### Real-world data

The dataset consisted of 2986 observations from 902 freshwater shallow lakes in Denmark and North America (data extracted from the LAGOSNE database on 22 February 2022 via R LAGOSNE package version 2.0.2)^{56} (Supplementary Fig. 9). The Danish lakes were sampled for one or several years from 1984 to 2020 (data extracted in October 2021 from https://odaforalle.au.dk/main.aspx) (Supplementary Fig. 10). Prerequisites for inclusion in the analysis were that lakes had been sampled for physical and chemical variables at least four times or at least three times over the growing season (May to September) for the Danish or North American lakes, respectively, had a mean depth of less than 3 m and were freshwater. Water chemistry samples were analysed using standard methods and data for total phosphorus (TP), total nitrogen (TN) and chlorophyll-a are included here^{57}. The mean and range of TP, TN and chlorophyll-a for the combined sites is given in Table 1, along with the values for each region separately.

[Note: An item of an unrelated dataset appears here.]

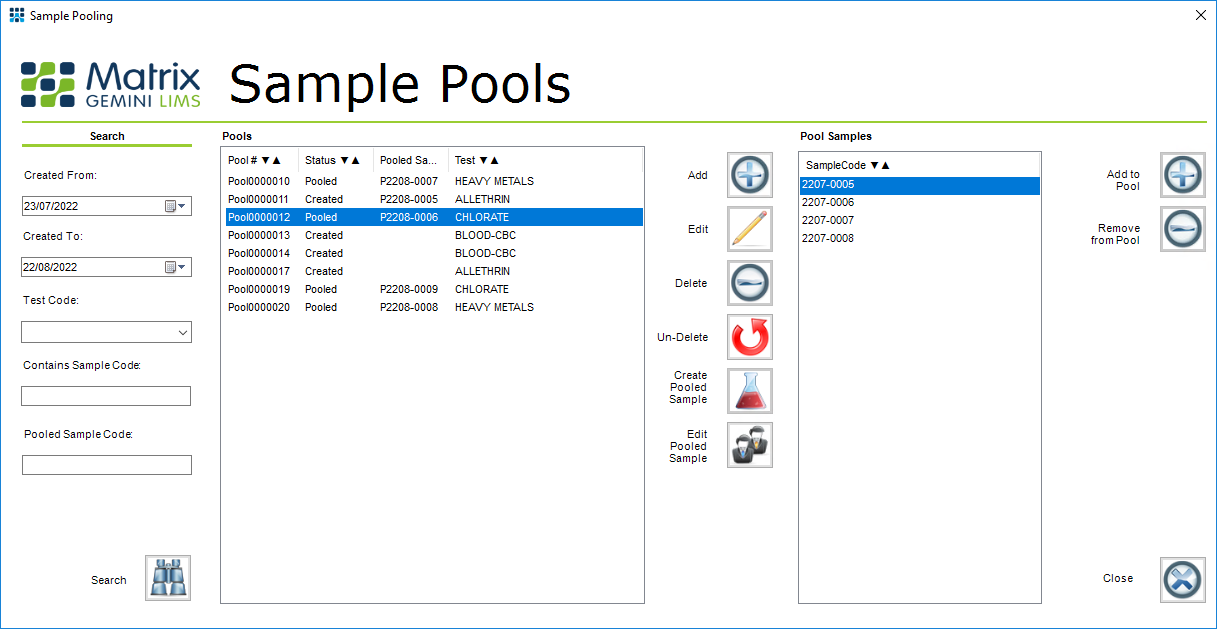Click the Contains Sample Code input field
The image size is (1217, 629).
pos(106,396)
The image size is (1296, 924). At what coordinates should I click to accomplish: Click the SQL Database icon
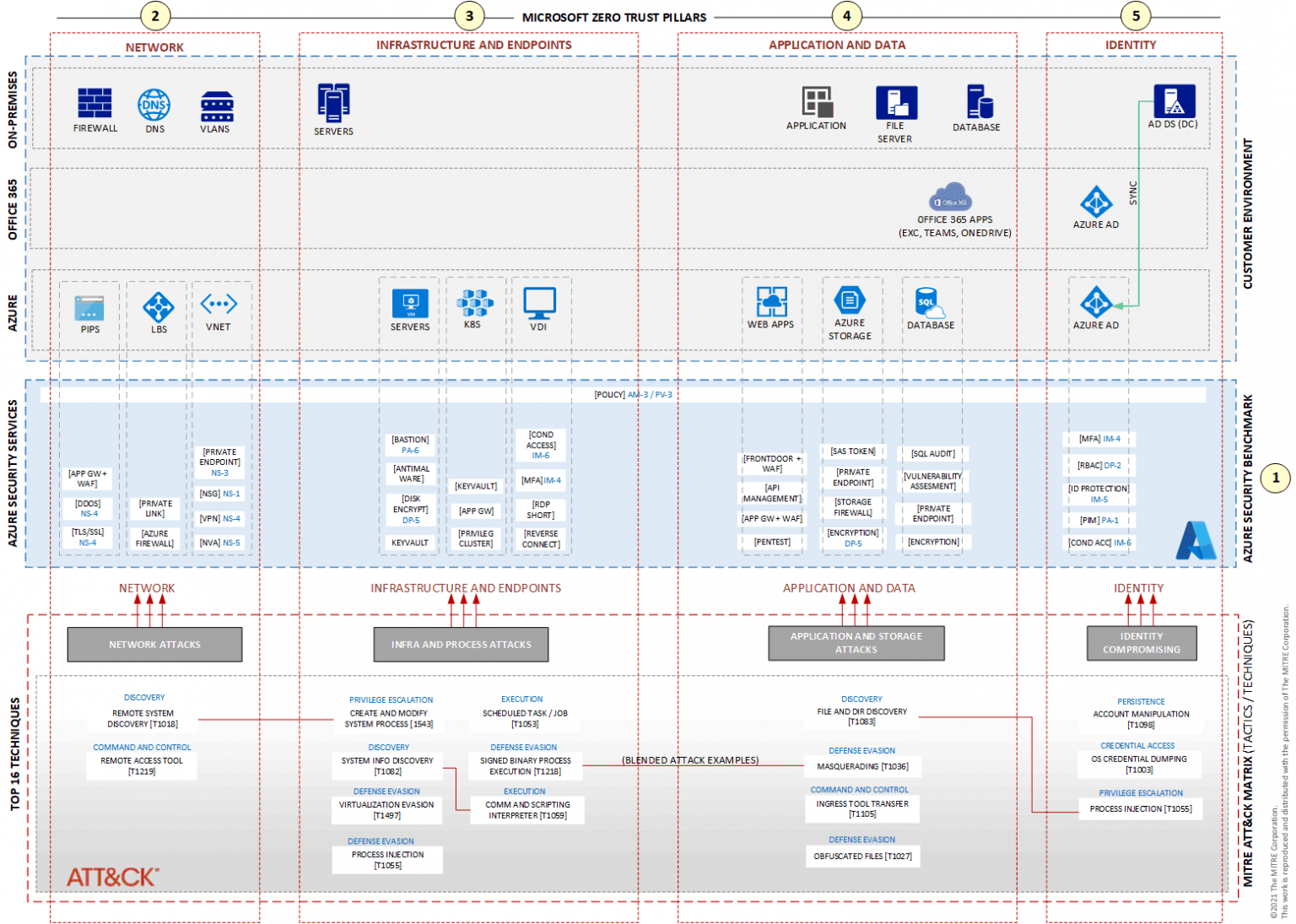pyautogui.click(x=928, y=301)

To gain a longer-term perspective on the relationship between nutrients and chlorophyll-a, we calculated the across-year averages of the summer means of TP, TN and chlorophyll-a, sequentially increasing numbers of years included in the mean up to a total of a five-year mean, at which point there were only 99 lakes left in the dataset. In calculating the multi-year means we allowed a maximum gap of 2 years between observations (i.e. two observations could cover 3 years) to avoid including time series with too many missing years in between. Hence, only lakes with sufficient numbers of sequential data were included, resulting in a large drop in lake numbers as the length of the multi-year mean increased (Table 2).

### Numerical methods

#### Diagnostic tests or proxies of alternative equilibria

We modelled the response of chlorophyll-a to TP and TN using generalised-linear models^{58} with Gamma distribution and an identity link on untransformed data for single-year and multiple-year means up to 5-year means. We used the Gamma distribution, as chlorophyll fit this significantly better than a normal or log-normal distribution. We used psuedo *R*^{2} of the model along with the patterns of residuals, and finally, we plotted the kernel density of the chlorophyll-a values as diagnostics of the presence, absence or prevalence of alternative equilibria in the simulated and real work data.

To test how appropriate these diagnostics or proxies of alternative stable states in terms of how well they identify the existence of alternative stable states in randomly sampled multi-year data, we

- 1.
Simulated two scenarios for the main manuscript, with and without alternative stable states in the data, which were as close to the real-life data as possible. The results of these scenarios appear in the main text (please see details below in the “Data Simulation” section).

- 2.
We provide multiple scenarios with different degrees, or prevalence, of alternative stable states in the data, see simulations of alternative stable state scenarios. The results of these scenarios appear in Supplementary note 2.

### Hierarchical bootstrap approach

There are a large number of permutations of data, both real-world and simulated, that can provide a mean of the two to five sequential years from each lake in the time series data. It was vital to have a method that selects the data for analysis that provides a valid and comparable representation of both real work and simulated data and the models’ errors. In order to provide this we used a non-parametric hierarchical bootstrap procedure^{38}. The flowchart shows the data preparation and data analysis steps of the hierarchical bootstrap procedure (Fig. 4). In the first step (step 1 in Fig. 4), all possible longer-term means are calculated for each lake. To keep as much data as possible, we decided to allow for up to 2 years of gap in the data between years. Taking the 5-year mean data as an example, if data from a lake existed for the years 1991 and 1994−1997, a 5-year mean would be calculated for the years 1991, 1994, 1995, 1996 and 1997. However, if the time series would contain a larger gap, e.g. data would only exist for the years 1991 and 1995–1998, no 5-year mean could be calculated. After the selection procedure, all the 2-year, 3-year and 5-year means are transferred into a new table (step 2 in Fig. 4).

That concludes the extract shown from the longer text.